You better use VirtualTreeView
approach, where each item loads its children items on request. That would require one parametrized prepared query like
Select ID, Title, This, That from TREE where Parent_ID = :ID
And yes, don't make new SQL text for every item. It is both dangerous and slow (you need to drop all the data gathered for an old request and parse the new one)
You should make one parametrized query, Prepare
it and just do close/change param values/open.

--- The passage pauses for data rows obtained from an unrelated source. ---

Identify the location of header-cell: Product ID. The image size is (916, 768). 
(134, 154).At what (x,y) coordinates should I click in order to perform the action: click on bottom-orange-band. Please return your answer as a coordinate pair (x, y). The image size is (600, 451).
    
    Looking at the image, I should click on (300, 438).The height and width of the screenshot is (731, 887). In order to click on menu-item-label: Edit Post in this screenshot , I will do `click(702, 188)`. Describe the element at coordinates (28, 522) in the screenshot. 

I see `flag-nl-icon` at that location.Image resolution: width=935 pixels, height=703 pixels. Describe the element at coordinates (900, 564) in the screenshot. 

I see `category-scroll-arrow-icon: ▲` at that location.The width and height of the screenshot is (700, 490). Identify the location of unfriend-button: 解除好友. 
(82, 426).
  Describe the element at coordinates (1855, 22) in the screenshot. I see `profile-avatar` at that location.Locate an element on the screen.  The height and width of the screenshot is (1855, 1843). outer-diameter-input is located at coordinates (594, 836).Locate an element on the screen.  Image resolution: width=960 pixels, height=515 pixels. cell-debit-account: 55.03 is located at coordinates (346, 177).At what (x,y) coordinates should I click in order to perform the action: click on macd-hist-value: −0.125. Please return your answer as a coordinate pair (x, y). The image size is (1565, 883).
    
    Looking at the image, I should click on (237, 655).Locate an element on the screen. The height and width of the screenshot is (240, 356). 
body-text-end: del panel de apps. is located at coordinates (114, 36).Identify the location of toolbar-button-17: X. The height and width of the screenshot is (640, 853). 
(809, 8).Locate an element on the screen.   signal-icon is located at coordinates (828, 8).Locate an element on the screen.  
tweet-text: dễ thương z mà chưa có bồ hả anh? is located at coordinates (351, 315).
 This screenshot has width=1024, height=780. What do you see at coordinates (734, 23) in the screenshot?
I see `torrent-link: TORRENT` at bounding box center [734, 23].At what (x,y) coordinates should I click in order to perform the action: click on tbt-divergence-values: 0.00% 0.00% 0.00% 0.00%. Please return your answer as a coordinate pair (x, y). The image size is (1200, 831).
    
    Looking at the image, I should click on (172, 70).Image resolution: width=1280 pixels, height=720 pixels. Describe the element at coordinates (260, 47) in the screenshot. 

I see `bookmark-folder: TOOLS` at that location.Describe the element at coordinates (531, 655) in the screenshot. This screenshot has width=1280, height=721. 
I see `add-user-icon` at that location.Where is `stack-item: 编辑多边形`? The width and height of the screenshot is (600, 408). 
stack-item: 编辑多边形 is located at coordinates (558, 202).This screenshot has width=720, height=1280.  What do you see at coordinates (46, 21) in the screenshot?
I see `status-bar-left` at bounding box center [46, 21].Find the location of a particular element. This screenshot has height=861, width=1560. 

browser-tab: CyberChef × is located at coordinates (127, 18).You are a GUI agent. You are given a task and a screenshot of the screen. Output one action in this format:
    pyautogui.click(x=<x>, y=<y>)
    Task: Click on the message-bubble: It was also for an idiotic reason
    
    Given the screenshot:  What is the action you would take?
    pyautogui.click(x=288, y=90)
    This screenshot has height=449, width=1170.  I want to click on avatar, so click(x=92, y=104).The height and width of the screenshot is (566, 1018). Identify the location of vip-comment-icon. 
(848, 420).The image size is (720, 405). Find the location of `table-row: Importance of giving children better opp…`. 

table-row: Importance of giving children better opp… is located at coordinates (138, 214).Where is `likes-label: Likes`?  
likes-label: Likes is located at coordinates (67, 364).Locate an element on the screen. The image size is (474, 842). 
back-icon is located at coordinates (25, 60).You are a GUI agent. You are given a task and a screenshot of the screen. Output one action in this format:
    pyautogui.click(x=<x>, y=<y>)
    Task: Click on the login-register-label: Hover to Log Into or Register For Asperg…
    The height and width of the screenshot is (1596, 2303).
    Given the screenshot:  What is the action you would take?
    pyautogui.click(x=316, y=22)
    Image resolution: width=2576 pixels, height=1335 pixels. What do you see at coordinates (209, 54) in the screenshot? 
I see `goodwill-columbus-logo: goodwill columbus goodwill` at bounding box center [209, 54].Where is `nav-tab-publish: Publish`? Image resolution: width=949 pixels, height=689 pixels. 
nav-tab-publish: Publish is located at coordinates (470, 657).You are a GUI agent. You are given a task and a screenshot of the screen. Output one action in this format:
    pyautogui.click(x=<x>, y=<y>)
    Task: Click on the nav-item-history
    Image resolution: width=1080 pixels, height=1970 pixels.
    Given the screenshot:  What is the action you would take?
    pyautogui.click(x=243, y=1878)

See reasons and Delphi sample at http://bobby-tables.com/
One example of "load it all at once altogether" rush is at dynamically create popup menu tree from sql server table in Delphi - though i don't think rush is good approach for more or less large trees.
Note about this approach: you fill in root elements, then you find one way or another to fill in elements, not filled yet, but already referenced by others until there is no such elements at last.
You can do it recursively of course, traversing tree to its ends - but that would ask for many nested database queries.
You may make a recursive SQL request, but it would probably be very server-dependent and RDBMS engines usually impose their limits on recursion depth.
An approach maybe slightly worse on tree control but more clean and easier on RDBMS would be to make a dedicated TQueue
of just added tree items. After you load some element - initially all root ones - you remember it in the queue. Then you remove one by another from the queue and fill in (load and enqueue) its children. Until the queue gets empty.